Russian revolutionary (1874–1947)

Sergei Anatoljevich Tsion (Сергей Анатолиевич Цион; 1874–1947) was an Imperial Russian Army captain who was one of the leaders of the Sveaborg Rebellion in 1906.

== Life ==

=== Time in Finland ===
Jewish-born Tsion was a member of the Russian Social Democratic Labour Party's majority wing called the Bolsheviks.

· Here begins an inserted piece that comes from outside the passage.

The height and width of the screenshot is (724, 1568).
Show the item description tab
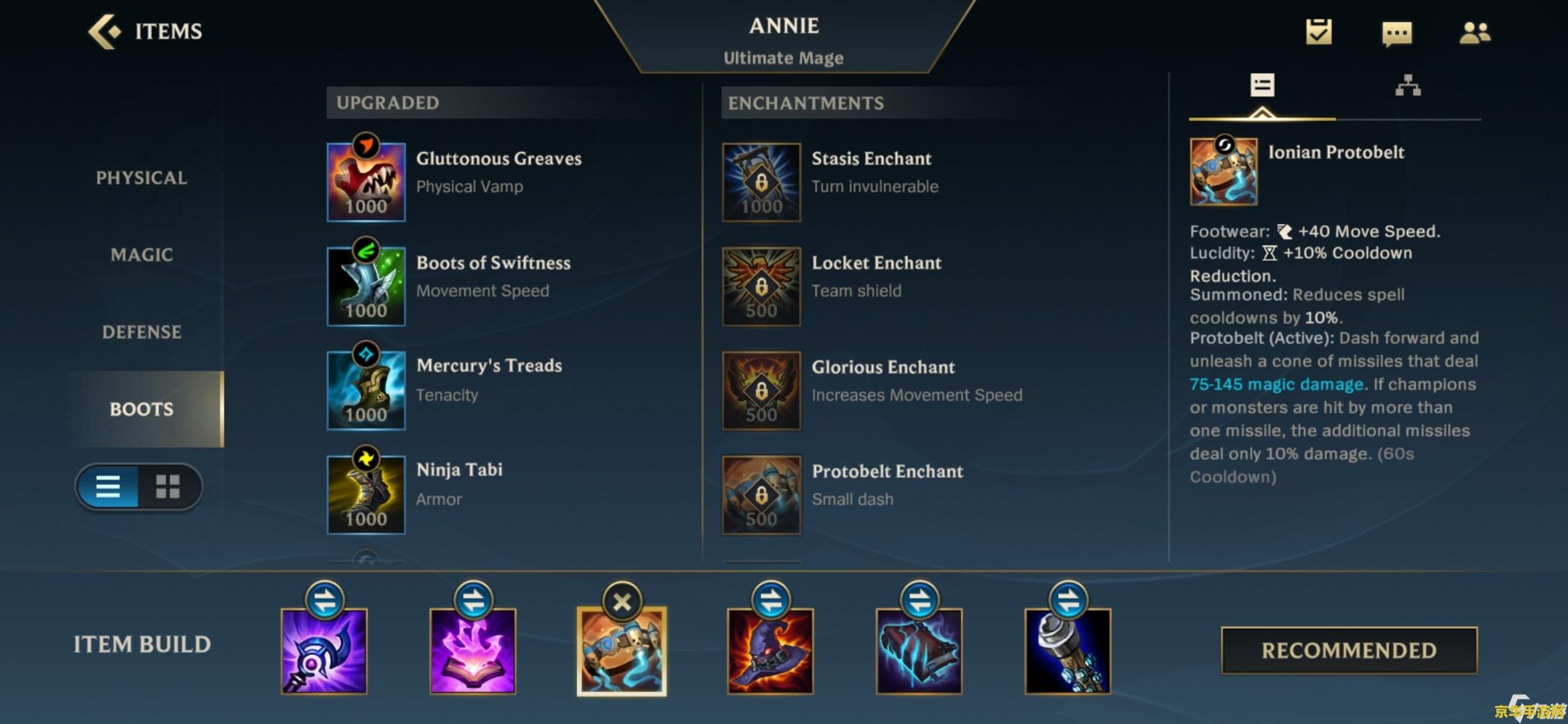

In Sveaborg fortress Tsion edited the Vestnik Kasarmi magazine which also was a Finnish Social Democratic edition. During the Sveaborg Rebellion Tsion was one of rebellion leaders but didn't take part in the rebellion in Sveaborg fortress, being based in mainland Helsinki. During his time in Helsinki Tsion had contacted several Finnish social democrats including journalist-playwright Elvira Willman. After the failed rebellion other rebellion leaders were executed, but Tsion was able to flee to England where he worked as journalist. Helsinki-based publisher Fugas published Tsion's memoir about the Sveaborg Rebellion in 1907.

=== Return to Russia ===
Tsion returned to Russia after the February Revolution in summer 1917. He had left the Bolsheviks and joined the Socialist Revolutionary Party and was the supporter of the Provisional Government's leader Aleksandr Kerensky. Tsion travelled to Saint Petersburg via Helsinki. After the October Revolution, in which the Bolsheviks took power in Russia, Tsion fled to Sweden. In Sweden Tsion worked as translator. During his time in Sweden Tsion was in correspondence with the Nobel Laureate Russian writer Ivan Bunin, who was living in exile in Grasse, France. Tsion supported Bunin during the wartime financially.